I have to acknowledge some of my heroes and influences in my artistic life - people whose work I have admired and, in some ways, influenced my thinking. I grew up in a house with some art. It was strange stuff - my half brother said it was like visiting the Addams family. My father was a friend of Leonard Baskin, and his works hung around the house, as well as prints by Kathe Kollwitz. Then there were the strange drawings of my father, Ed Crawford. These drawings are obviously figurative, whereas mine are primarily formal and architectural. But I also hope to frame something about the human condition in some of the work. There is also a mood to which I aspire. I like the darkness, but I also try to express a level of hope in my own work. There is a level of social consciousness to which I aspire, but rarely reach.

Cry - Leonard Baskin

Rebellion - Kathe Kollwitz
Prisoners - Kathe Kollwitz
Plowing - Kathe Kollwitz

Ed Crawford



11 February 2012

Is Drawing Dead?

This weekend at Yale there was a symposium that addressed this topic. A pretty renowned cast addressed the topic: Massimo Scolari, Peter Cook, Stanislaus Von Moos, Antoine Picon, and many others.

For me, the first presentation by Cammy Brothers of U.Va probably had the most resonance.
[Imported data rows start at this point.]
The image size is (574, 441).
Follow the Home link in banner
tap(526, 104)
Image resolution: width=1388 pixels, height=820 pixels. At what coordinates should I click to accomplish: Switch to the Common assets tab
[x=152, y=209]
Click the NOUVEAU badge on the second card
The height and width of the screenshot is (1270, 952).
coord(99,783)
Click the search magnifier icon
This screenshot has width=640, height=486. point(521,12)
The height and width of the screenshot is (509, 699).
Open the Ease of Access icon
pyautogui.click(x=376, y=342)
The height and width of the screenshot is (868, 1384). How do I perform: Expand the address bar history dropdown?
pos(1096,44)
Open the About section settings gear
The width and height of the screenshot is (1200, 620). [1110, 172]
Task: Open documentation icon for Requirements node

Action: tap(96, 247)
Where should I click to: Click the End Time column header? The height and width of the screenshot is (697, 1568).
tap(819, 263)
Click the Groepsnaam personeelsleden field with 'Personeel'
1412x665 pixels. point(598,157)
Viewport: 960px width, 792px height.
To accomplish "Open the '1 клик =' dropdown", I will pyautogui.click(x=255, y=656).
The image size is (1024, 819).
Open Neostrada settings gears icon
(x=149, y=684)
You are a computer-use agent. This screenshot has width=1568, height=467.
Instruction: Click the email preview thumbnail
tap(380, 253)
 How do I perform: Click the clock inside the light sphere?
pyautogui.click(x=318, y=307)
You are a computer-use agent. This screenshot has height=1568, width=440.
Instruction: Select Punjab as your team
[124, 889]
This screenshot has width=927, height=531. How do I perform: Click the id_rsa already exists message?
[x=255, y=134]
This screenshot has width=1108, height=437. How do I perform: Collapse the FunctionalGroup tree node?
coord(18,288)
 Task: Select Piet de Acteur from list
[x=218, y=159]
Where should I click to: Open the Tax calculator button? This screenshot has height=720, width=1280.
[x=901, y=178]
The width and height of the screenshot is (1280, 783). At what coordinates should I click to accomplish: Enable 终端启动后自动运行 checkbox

She talked about "drawing being relieved of its responsibility in the making of buildings." Also the question of the knowing the rules but willfully breaking them. And finally an issue of temporal simultaneity.

I could not stay for the entire 2 days. There was a lot of talk of the digital, as any discussion of the topic of drawing today is not only obliged to do, but required to do.

But here is my take.

Arthur Danto, in "After the End of Art" indicates that art has ended. What he goes on to describe is that the thrust of art in terms of representation came to its end in various denials of representation. This vein was exhausted. Art has ended. This does not mean that art making has ended, its just that its focus or emphasis has shifted. What has replaced it is philosophy, in Danto's thesis. Art becomes about ideas.

The role of the drawing in architecture has similarly come to an end. With the rise of BIM, parametric modeling, all manner of 3d modeling software, even things like Ecotect, the role of drawing in the representation of a building has all but ended.

What of drawing given this condition? Drawing becomes liberated from its responsibility. Drawing is freed to explore ideas. Drawing can be about drawing. Drawing, at least as it relates to architecture, is freed in much the same way as painting was freed after the invention of the camera. Drawing can focus more purely on the ideas.

To quote Mark Twain: "reports of my demise are greatly exaggerated."